Monitor your EKS without dying in the effort!

April 7, 2025 · 9 min read

Junior Platform Engineer

Monitoring a Kubernetes cluster is essential to know what is going on or to be able to detect if something is wrong in time. There are multiple tools available for this purpose, but in this implementation, we'll use Metrics Server, Alloy, Loki, Kube Prometheus Stack, and Alertmanager.

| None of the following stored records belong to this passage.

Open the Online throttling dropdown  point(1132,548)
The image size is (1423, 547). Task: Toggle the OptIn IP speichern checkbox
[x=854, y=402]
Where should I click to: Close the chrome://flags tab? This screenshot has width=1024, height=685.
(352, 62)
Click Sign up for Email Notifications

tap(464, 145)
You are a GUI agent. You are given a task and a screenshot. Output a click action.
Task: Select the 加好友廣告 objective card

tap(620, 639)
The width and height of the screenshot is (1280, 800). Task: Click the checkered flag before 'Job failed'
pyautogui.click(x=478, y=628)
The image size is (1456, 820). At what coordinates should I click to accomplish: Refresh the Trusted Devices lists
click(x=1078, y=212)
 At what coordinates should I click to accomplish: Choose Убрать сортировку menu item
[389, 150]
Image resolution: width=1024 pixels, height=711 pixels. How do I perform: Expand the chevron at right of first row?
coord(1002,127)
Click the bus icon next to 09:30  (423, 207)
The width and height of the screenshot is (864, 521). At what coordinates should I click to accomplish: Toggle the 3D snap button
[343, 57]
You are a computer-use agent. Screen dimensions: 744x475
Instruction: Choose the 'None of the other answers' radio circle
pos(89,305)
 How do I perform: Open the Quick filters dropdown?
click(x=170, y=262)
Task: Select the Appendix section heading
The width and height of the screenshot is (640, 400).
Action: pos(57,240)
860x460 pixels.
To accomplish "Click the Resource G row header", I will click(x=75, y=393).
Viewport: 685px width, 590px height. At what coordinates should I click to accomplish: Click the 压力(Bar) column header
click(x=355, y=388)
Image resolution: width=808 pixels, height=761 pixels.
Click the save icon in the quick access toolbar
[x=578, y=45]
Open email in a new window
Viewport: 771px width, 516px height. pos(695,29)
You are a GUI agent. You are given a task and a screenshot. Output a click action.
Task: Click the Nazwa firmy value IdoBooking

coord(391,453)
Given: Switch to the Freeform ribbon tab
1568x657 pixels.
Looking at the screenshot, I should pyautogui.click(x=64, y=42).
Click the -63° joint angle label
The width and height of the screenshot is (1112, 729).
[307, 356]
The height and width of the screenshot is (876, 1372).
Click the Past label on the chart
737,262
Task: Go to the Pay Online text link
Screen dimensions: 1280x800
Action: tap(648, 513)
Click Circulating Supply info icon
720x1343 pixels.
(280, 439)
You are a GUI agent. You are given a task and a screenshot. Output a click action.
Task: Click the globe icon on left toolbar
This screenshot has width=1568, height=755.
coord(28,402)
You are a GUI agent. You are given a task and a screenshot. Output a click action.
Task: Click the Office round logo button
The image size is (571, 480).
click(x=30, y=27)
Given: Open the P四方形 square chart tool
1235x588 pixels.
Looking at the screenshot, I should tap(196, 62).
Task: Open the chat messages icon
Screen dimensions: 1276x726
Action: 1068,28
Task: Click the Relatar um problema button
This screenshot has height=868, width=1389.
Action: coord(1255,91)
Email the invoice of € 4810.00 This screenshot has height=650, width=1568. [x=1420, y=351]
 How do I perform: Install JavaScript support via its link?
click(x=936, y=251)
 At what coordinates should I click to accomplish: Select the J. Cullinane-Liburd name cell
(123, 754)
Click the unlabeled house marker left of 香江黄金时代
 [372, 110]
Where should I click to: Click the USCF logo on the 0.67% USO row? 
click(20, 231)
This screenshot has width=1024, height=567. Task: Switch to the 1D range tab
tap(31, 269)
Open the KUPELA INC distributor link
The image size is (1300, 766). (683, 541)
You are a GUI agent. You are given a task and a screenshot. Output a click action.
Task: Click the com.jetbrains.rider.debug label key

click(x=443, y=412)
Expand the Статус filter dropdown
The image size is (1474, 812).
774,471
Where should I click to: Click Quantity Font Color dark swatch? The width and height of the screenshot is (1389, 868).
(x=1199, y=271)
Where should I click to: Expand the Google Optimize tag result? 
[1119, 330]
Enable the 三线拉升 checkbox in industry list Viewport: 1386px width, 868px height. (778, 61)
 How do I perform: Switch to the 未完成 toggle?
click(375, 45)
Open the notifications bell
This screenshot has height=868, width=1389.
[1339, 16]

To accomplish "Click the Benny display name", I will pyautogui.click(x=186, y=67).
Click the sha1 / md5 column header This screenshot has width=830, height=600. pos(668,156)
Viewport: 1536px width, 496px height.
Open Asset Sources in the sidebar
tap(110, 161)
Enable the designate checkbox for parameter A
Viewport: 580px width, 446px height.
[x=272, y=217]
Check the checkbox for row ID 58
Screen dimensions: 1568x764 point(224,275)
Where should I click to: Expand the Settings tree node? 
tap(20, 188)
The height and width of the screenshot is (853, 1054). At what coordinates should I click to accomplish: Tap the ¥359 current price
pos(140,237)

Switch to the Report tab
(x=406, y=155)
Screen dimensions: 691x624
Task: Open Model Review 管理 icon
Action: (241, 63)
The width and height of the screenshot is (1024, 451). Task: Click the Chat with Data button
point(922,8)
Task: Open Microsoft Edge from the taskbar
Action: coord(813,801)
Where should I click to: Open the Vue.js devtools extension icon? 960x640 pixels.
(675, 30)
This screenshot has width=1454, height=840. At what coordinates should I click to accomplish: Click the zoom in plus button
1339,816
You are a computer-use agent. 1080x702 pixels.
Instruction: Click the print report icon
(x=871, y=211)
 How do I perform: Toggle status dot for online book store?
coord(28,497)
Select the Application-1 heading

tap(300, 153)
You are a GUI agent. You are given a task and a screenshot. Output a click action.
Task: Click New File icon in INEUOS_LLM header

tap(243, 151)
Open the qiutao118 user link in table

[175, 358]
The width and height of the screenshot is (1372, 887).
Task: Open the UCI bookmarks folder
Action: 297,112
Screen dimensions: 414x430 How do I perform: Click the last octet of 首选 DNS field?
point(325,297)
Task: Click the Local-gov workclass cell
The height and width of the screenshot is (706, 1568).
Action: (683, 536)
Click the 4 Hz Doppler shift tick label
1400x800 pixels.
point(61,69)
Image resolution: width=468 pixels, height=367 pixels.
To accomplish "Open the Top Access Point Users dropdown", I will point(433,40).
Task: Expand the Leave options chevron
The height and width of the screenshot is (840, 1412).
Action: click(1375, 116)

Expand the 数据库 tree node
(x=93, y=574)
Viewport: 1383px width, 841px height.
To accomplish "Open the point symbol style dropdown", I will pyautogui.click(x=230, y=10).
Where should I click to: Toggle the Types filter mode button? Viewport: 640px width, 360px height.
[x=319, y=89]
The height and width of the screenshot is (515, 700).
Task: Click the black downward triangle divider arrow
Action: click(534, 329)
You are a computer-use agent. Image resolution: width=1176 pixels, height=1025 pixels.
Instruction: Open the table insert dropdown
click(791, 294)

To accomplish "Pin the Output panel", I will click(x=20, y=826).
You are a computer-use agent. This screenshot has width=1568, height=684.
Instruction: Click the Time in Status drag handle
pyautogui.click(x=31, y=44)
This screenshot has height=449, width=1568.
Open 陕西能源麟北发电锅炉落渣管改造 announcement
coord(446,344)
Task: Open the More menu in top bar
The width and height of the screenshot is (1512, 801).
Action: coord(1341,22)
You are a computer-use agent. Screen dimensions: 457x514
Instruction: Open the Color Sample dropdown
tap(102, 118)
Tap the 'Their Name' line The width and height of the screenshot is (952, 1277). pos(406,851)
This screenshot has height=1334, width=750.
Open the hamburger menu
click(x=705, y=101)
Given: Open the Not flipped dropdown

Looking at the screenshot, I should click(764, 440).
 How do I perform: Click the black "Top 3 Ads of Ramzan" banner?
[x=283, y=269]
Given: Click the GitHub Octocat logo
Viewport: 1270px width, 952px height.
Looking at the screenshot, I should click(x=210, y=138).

This setup will be deployed on an EKS cluster, with all configurations managed through Terraform and Helm charts.

Infrastructure Overview

The monitoring stack consists of several components such as:

Metrics Server: For basic resource metrics collection
Alloy: To collect and forward metrics and logs
Loki: For log storage and querying
Prometheus Operator: To automatically manage Prometheus and Alertmanager configurations in Kubernetes.
Grafana: For visualisation of metrics and logs (integrated with Prometheus and Loki).
Alertmanager: For handling alerts and notifications

All components will be deployed using Helm charts with configurations stored in our platform repository.

Metrics Server

Metrics Server is a tool used in Kubernetes that collects basic resource usage metrics (such as CPU and memory) from the nodes and pods in the cluster. To implement it, we will create a Chart.yaml and a values.yaml similar to these:

Chart.yaml:

apiVersion: v2
name: metrics-server
description: metrics-server helm chart
type: application
version: 3.12.1 # Change to the current version
dependencies:
- name: metrics-server
  version: 3.12.1 # Change to the current version
  repository: https://kubernetes-sigs.github.io/metrics-server

In this case, the values.yaml file can be empty without any issues (although you still need to create the file, even if it is empty). Then, run helm dependency update. This will create the necessary Chart.lock and .tgz files.

Alloy

Alloy is designed to collect and send metrics, logs, etc., to different destinations, such as Grafana, Loki, or Prometheus. It is the successor to Grafana Agent, so its configuration is similar (but not identical).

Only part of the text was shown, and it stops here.